We note that the inclusion of macromolecular crowders in the buffer also led to enhanced kcat values (Table 1), even though their ability to stabilize the tertiary fluctuations of mALAS2alk was far less pronounced in comparison to the osmolytes (Fig. 2 and 3). While presently we cannot confidently predict the molecular details through which the crowders modulate the catalytic turnover of mALAS2, we believe that future studies should be directed toward examining the connection between ALAS solvation and catalysis. As inferred from the propensity of the enzyme to precipitate out of solution upon increases in the concentration of AMPSO within the crowded solution (see Fig. 4 and 5), it is obvious that the macromolecular crowders profoundly affect the solvation of ALAS. In fact, macromolecular crowders such as PEG and inert proteins are known to affect protein hydration and hydration dynamics.70,71 Because at physiological pH the rate limiting step of the reaction is dominated by segmental motions that guide the release of ALA from the active site,66 and because protein dynamics can be strongly coupled with the dynamics of water,72 it is plausible that the changes in the hydration of ALAS that occur in the presence of crowders can influence the rates of conformational motions that are closely linked to catalysis. Furthermore, it is clear from crystallographic73 and substrate protection studies74 that the association of succinyl-CoA with the enzyme minimizes the exposure of the active site interior to the solvent, partly due to stabilization of the closed conformation and occupancy of the narrow channel by the pantetheine moiety. Hence, the accessibility of the solvent to the active site is severely impeded during the catalytic cycle. If there is a large energetic penalty associated with the desolvation of the active site upon initiation of catalysis and if under alkaline conditions, the chemical transformation of substrates into products is at least partly rate limiting, then the changes in the levels of hydration that ALAS undergoes upon crowding might lower this potentially unfavorable desolvation penalty and influence the rate of catalysis.
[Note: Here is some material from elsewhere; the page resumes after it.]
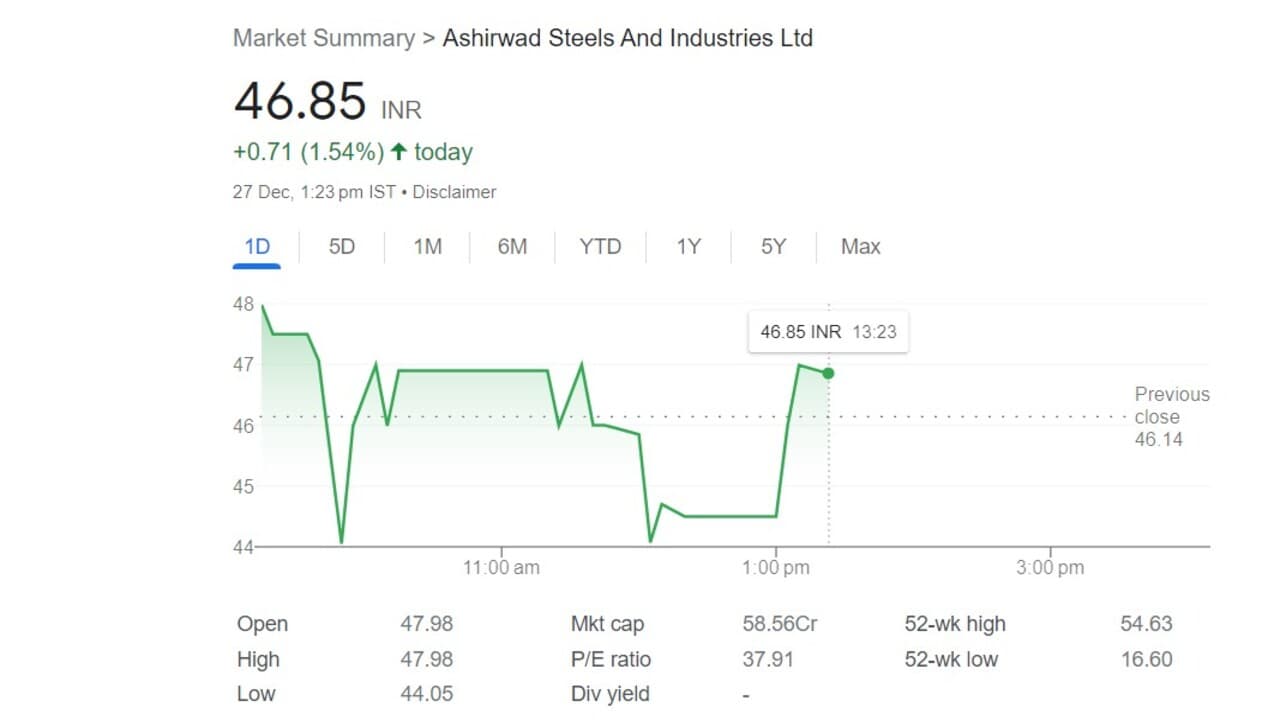Click the 1:00 pm axis label
Image resolution: width=1280 pixels, height=720 pixels.
pyautogui.click(x=776, y=568)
Our results also indicate that the solubility of mALAS2alk under crowded conditions is strongly dependent on the AMPSO molar concentration (Fig. 4). In particular, mALAS2alk was rendered insoluble when in the presence of 20% Dextran 200 (w/v), the molar concentration of AMPSO was increased to 250 mM (at pH 9.5 and 37 °C). Since the solubility of proteins depends on the availability of water molecules to hydrate their solvent accessible surfaces,75 we postulate that the insolubility of mALAS2alk under the above described conditions results from changes in the levels of hydration of the enzyme. In other words, because of the increased concentration of cosolvents, there is a reduction in the water molecules available to hydrate the surface of mALAS2, leading to the self-association of the enzyme into amorphous aggregates.
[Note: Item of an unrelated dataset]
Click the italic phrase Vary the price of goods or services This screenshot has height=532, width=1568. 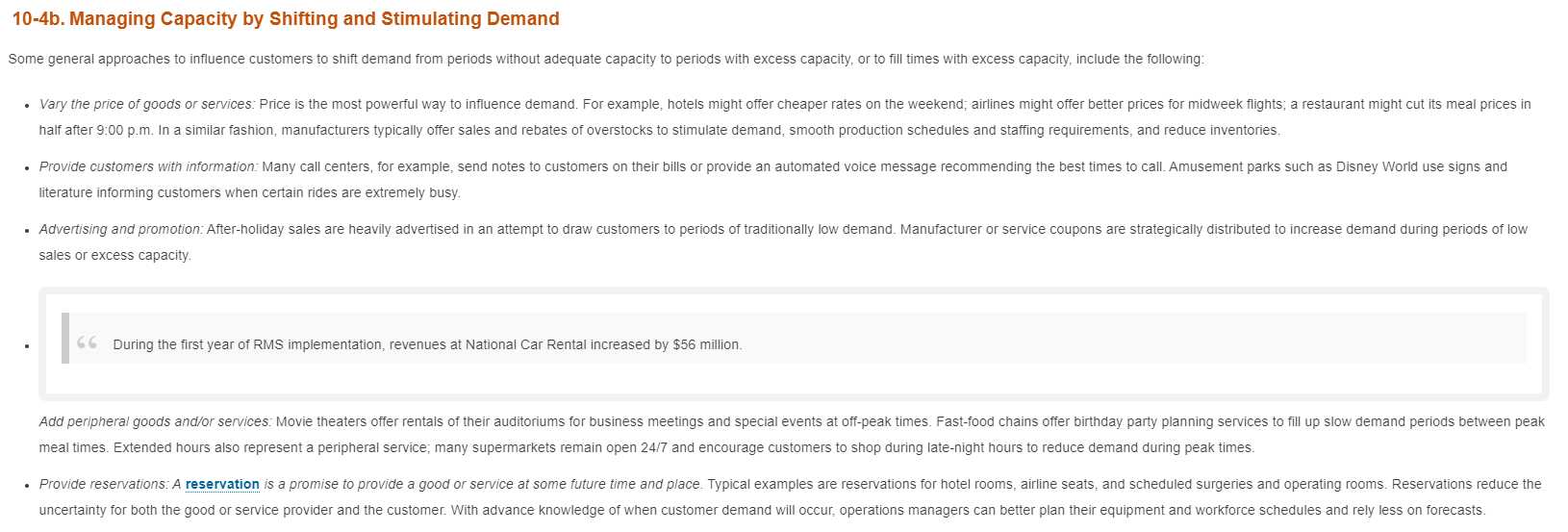[147, 104]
Furthermore, when the pH of the crowded media was lowered to 7.5 (20% Dextran 200 (w/v) and 250 mM K2HPO4, pH 7.5 and at 37 °C), the apparent lag phase in the turbidity measurement curve disappeared, indicating that the enzyme is even less soluble at physiological than at alkaline pH (Fig. 4). This reduced solubility of mALAS2 at physiological pH can be rationalized if we consider that proteins are least soluble near their pI values,75,76 where due to the reduction in their net charge, self-association between protein molecules is more likely to occur. Because the theoretical pI value of mALAS2 is 6.62, the enzyme is expected to be less soluble at pH 7.5 than at pH 9.5. Our present findings corroborate the validity of this prediction.

Interestingly, we observed that the binding of ALA rendered mALAS2 soluble under crowded and alkaline conditions, which otherwise promoted precipitation of the holoenzyme (Fig. 4). Since the binding of ALA enhances the rigidity of the tertiary structure and minimizes the extent of conformational fluctuations in the alkaline molten globule state (Fig. 5), the increased solubility is likely to be mediated by reduction in the exposure of structural region that promote self-association of the enzyme into amorphous aggregates. However, we also noted that at pH 7.5 (20% Dextran 200 and 250 mM K2HPO4), ALA binding did not fully reverse the precipitation of the enzyme out of solution, albeit the extent of solubility was increased relative to that of the holoenzyme, as discerned from the turbidity measurements (Fig. 4).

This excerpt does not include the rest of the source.